§ **Görev Talimatları**:
1. Yargıtay kararında "KARAR : Davacı" ile başlayıp "ve dava etmiştir." ifadesine kadar süren kısmı aynen kopyalar mısın?
2. Yargıtay kararının devamını, gösterilen son cümleden sonrasından başlayarak getirir misin?

Hukuki.NET

T.C.
YARGITAY
11. Hukuk Dairesi
E: 1988/6521
K: 1988/5829
T: 14.10.1988

Yargıtay içtihatları bölümü

Yargıtay Kararı

 


 
DAVA : E. Koll. Şti vs. ile Etibank Gn. Md. arasında çıkan davadan dolayı İstanbul Asliye 6. Ticaret Mahkemesince verilen (...) hükmü bozan Dairenin 5.4.1988 gün ve 255-2019 sayılı ilamı aleyhinde taraf vekilleri tarafından karar düzeltilmesi isteğinde bulunulmuş (...) olmakla (...) gereği konuşulup düşünüldü:
 
KARAR : Davacı vekili, müvekkilinin yurt dışındaki yabancı firmaya 750 ton krom ihraç ettiğini, davalı bankanın bu iş nedeniyle müvekkiline 30 milyon lira ihracaat kredisi sağladığını, malın teslimini müteakip amir bankaca gönderilen mal bedelinin hesaba aktarılıp kapatıldıktan sonra amir bankanın konişmentodaki (to order- to consigneo) kaydına dayanarak davalı bankaya verdiği haksız talimata dayanılarak müvekkili hesabındaki paranın tamamı çekildiğini ve borçlandırıldığını ileri sürerek bu işlem nedeniyle müvekkilinin hiç borcunun kalmadığını tespitine karar verilmesini talep ve dava etmiştir.

§ **Kayıt Kümesi**:

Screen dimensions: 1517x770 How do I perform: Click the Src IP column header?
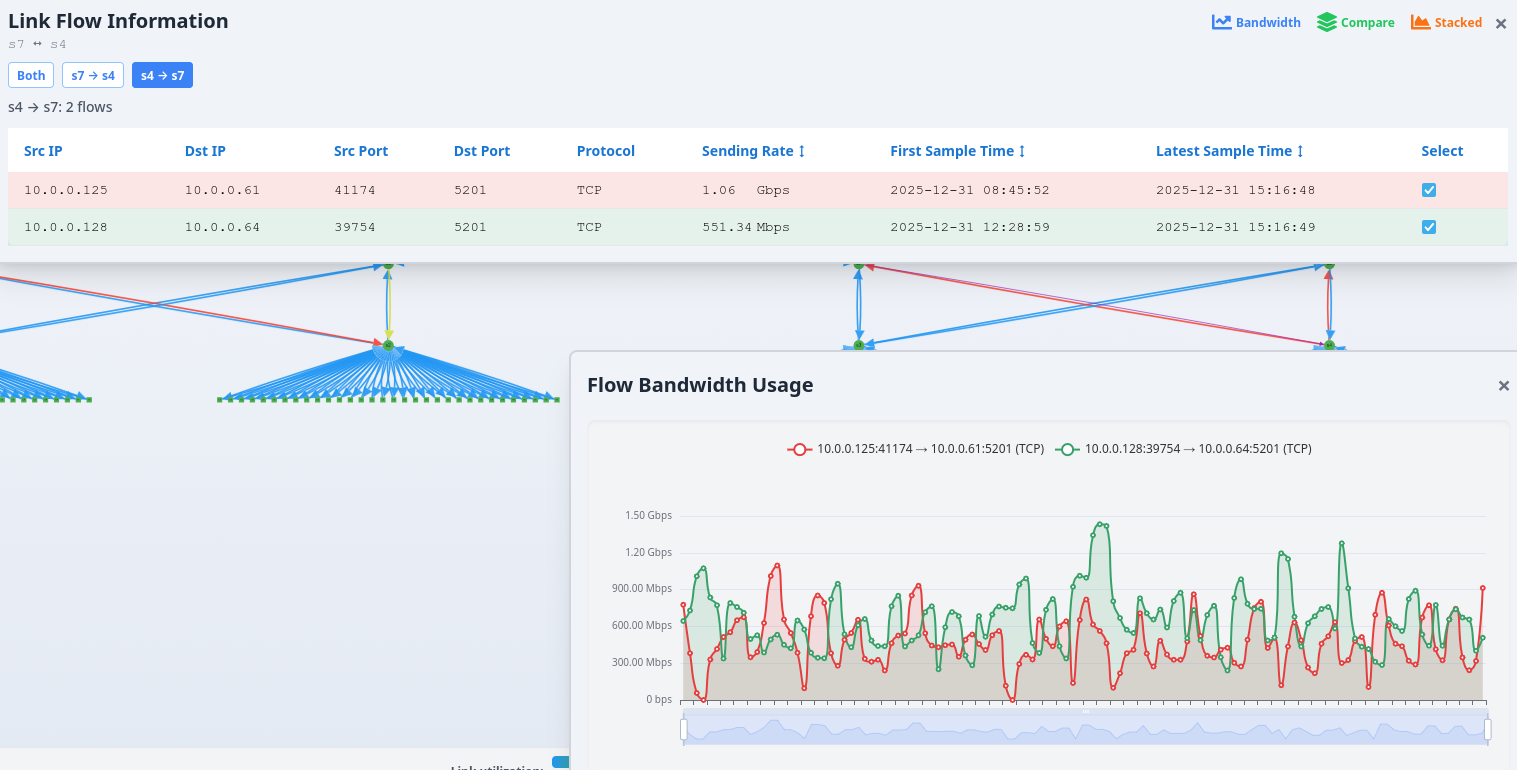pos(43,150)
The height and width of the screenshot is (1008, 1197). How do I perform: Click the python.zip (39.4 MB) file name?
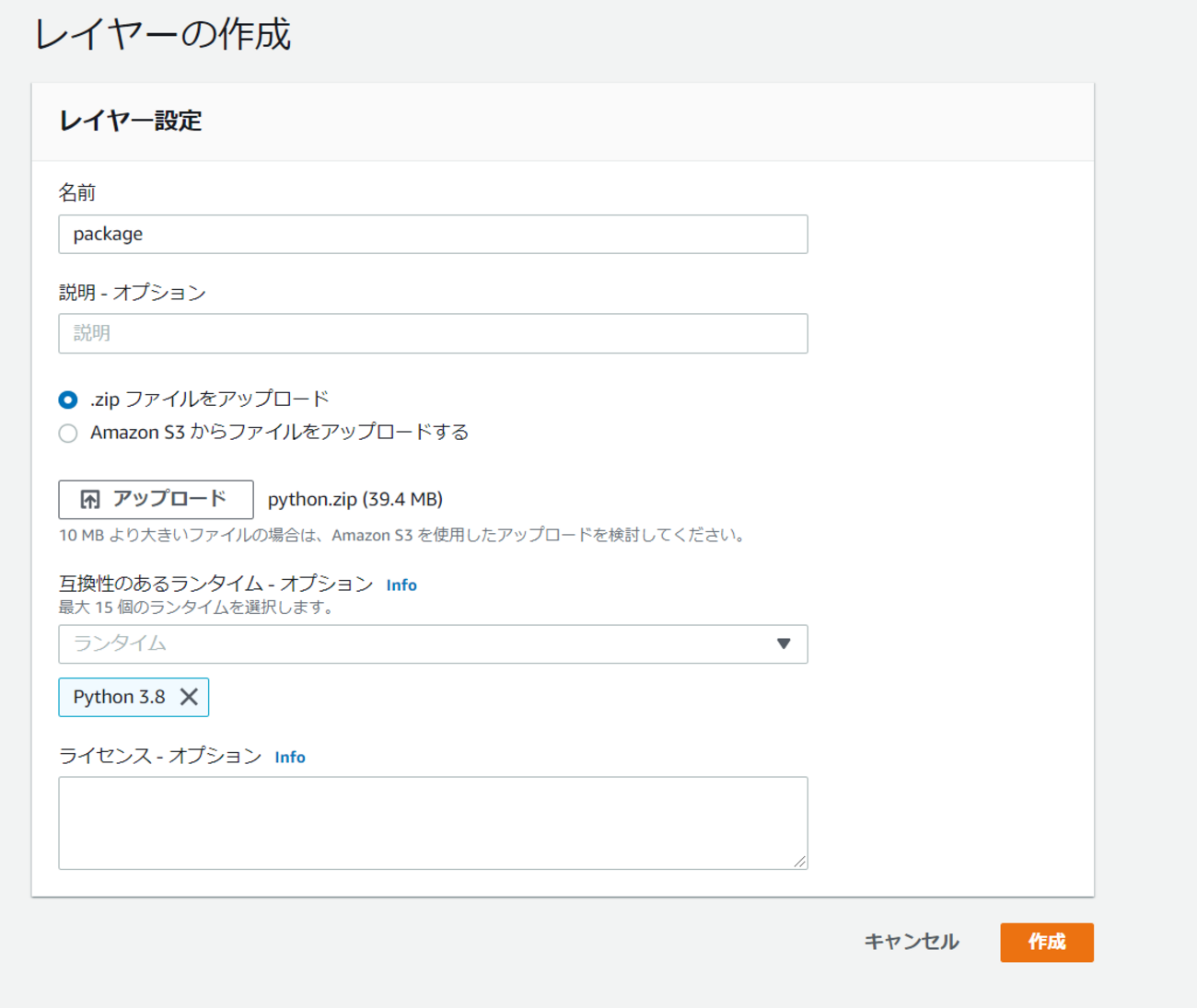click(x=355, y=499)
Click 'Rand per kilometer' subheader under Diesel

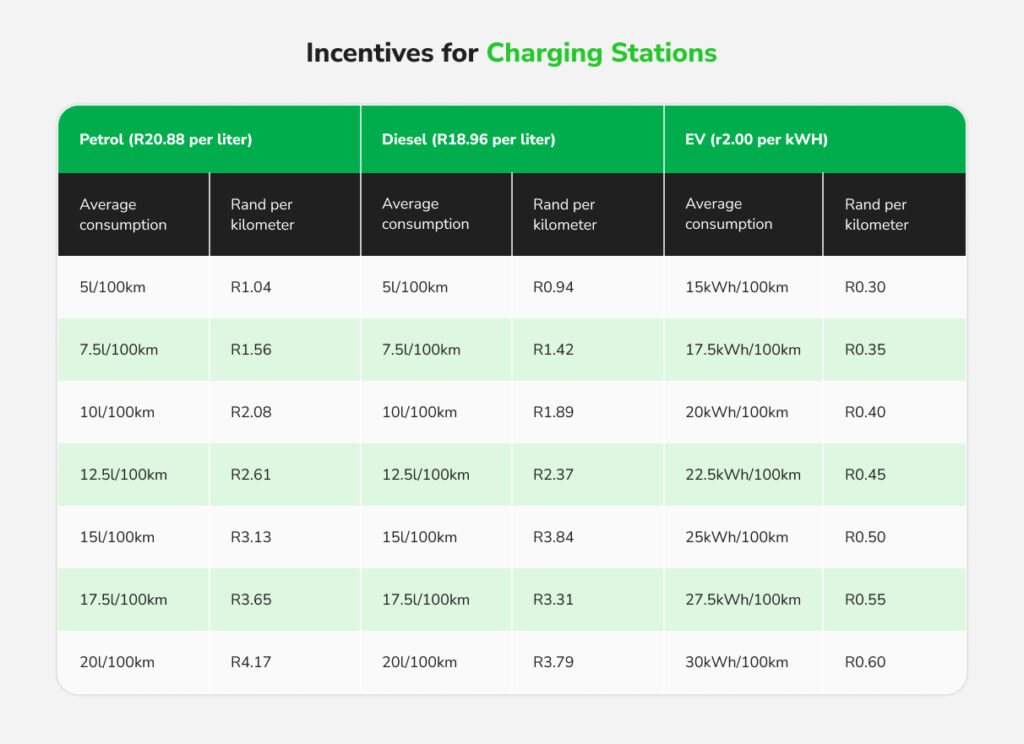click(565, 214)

§ **Alıştırma Sonuçları**:
1.
KARAR : Davacı vekili, müvekkilinin yurt dışındaki yabancı firmaya 750 ton krom ihraç ettiğini, davalı bankanın bu iş nedeniyle müvekkiline 30 milyon lira ihracaat kredisi sağladığını, malın teslimini müteakip amir bankaca gönderilen mal bedelinin hesaba aktarılıp kapatıldıktan sonra amir bankanın konişmentodaki (to order- to consigneo) kaydına dayanarak davalı bankaya verdiği haksız talimata dayanılarak müvekkili hesabındaki paranın tamamı çekildiğini ve borçlandırıldığını ileri sürerek bu işlem nedeniyle müvekkilinin hiç borcunun kalmadığını tespitine karar verilmesini talep ve dava etmiştir.

2.
Davalı banka vekili, iddiayı kabul etmeyerek davanın reddini savunmuştur.  Mahkemece davanın kabulüne dair tesis edilen karar Dairemizce kısmen davalı yararına bozulması üzerine, taraf vekilleri karar düzeltme isteminde bulunmuşlardır.
Dava konusu olayda davacı şirket vekili, 750 ton krom madeni cevherinin davalı bankanın sağladığı ihracat kredisiyle ve yine davalı bankanın akreditif işleminde verdiği hizmetten yararlanılarak müvekkilince İtalya'ya ihraç edilip bedeli akreditif yolu ile yurda getirilerek davalı bankaca müvekkili hesabına alacak olarak işlenip hesap sıfırlandıktan sonra, dava dışı amir bankanın haksız talimatına istinaden müvekkili kredi hesabına bu defa borç kaydedilmesinin mümkün olmadığını ileri sürmekte, buna karşın davalı banka vekili ise, müvekkili bankanın akreditif işleminde sadece muhabir banka sıfatıyla hareket ettiğini, akreditifi teyid etmediğini, bu nedenle yabancı amir bankanın talimatı uyarınca hareket ettiğini ve yapılan mahsup işlemlerinin davacı ile müvekkili banka arasındaki kredi sözleşmesi hükümlerine dayandığını ve kaldı ki davalının bu işlemlerden sonra bankaya verdiği taahhütnamelerle borcu da kabullenmiş olduğunu savunarak davanın reddini istemiş bulunmaktadır.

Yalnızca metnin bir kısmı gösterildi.